The Judicial Council of California declined to comment about allegations of the Supreme Court's decision being misguided, citing an appeal that's pending before the 1st District Court of Appeal: Alameda Superior Court Case, RG19022887, and Save Berkeley's Neighborhoods et al. v. the Regents of the University of California, A163810.
On March 3, the Supreme Court rejected on procedural grounds the University of California's bid for a stay of a lower-court ruling that limited the number of students UC Berkeley can enroll this fall. Justices Goodwin H. Liu and Joshua P. Groban dissented. Save Berkeley's Neighborhoods v. The Regents of the University of California (American Campus Communities), S273160.
On March 5, Save Berkeley's Neighborhoods offered to engage in settlement talks "to mitigate harm to California high school seniors."
The group offered to provide partial relief to UC Berkeley, stating that it would agree to increasing enrollment in 2022-2023 from the current court ordered level of 42,347 to 43,347, provided that 90% or more of the new undergraduate students are California residents. The increased number would have been about the same as the university's fall 2019 pre-pandemic level.
The group said UC would need to agree to not exceed total enrollment of 43,347 for the 2022-2023 academic year through further legal action in the courts or Legislature.
Phil Bokovoy, president of Save Berkeley's Neighborhoods, said the offer received no response. "Clearly they were working on SB 118 and saw no reason to respond," he wrote by email on Friday.
In a statement after SB 118 was announced, Bokovoy said: "While politicians have been saying that CEQA views students as 'pollutants,' the real issue is that population growth, students or otherwise, causes environmental impacts that need to be analyzed and mitigated."
Bokovoy said that increased population density -- for any development -- results in environmental impacts that must be analyzed.
"This misguided bill gives the UC a unique free pass to avoid analyzing impacts associated with its own enrollment decisions directly impacting population density on campus and in the surrounding communities," Bokovoy said.
Ting and Rendon said their trailer bill strikes a balance.

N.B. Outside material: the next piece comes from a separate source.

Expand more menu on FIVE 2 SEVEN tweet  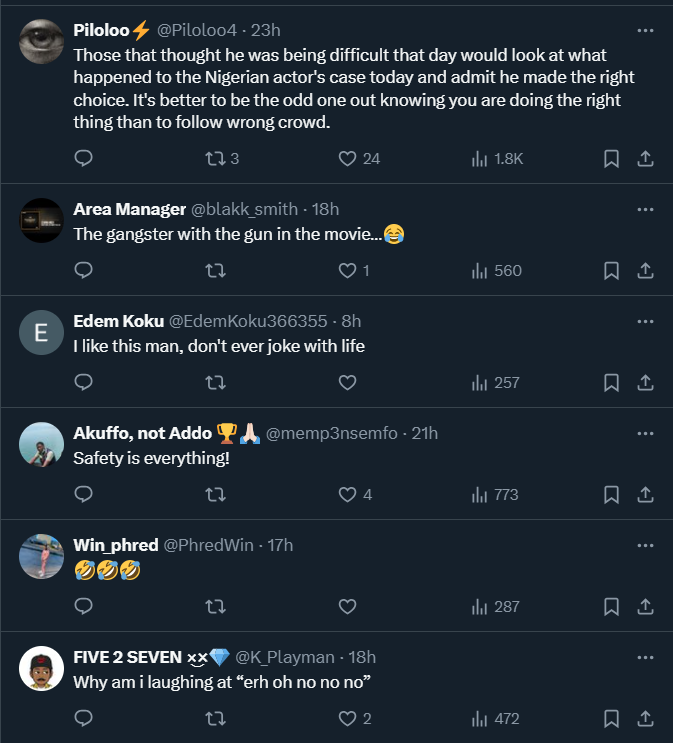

"It aims to make sure that environmental analysis of campus development plans continues to consider campus population impacts, while also giving higher education leaders a chance to remedy deficiencies before enrollment reduction mandates are issued," they stated.

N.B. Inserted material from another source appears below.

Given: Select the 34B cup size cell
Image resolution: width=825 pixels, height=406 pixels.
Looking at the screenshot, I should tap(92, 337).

According to Gallagher, a UC Berkeley graduate, both parties have viewed CEQA as an obstacle to fixing California's housing crisis. "The way CEQA is currently written, it stops much needed housing from moving forward and I want to solve this issue by reforming CEQA at a greater level," he said.
In a bill co-written by Gallagher and Timothy Grayson, D-Concord, future challenges to housing development could come at a price.
In February, they introduced AB 2445, which would require a person seeking judicial review of the decision of a lead agency made pursuant to CEQA to carry out or approve an affordable housing project to post a bond of $500,000. The bond would be used to cover costs and damages to the affordable housing project incurred by the respondent or real party in interest.
The bill stipulates that the court could waive or adjust the bond requirement, however, upon a finding of good cause.
On March 3, the bill was referred to the Assembly Natural Resources and Judiciary Committee.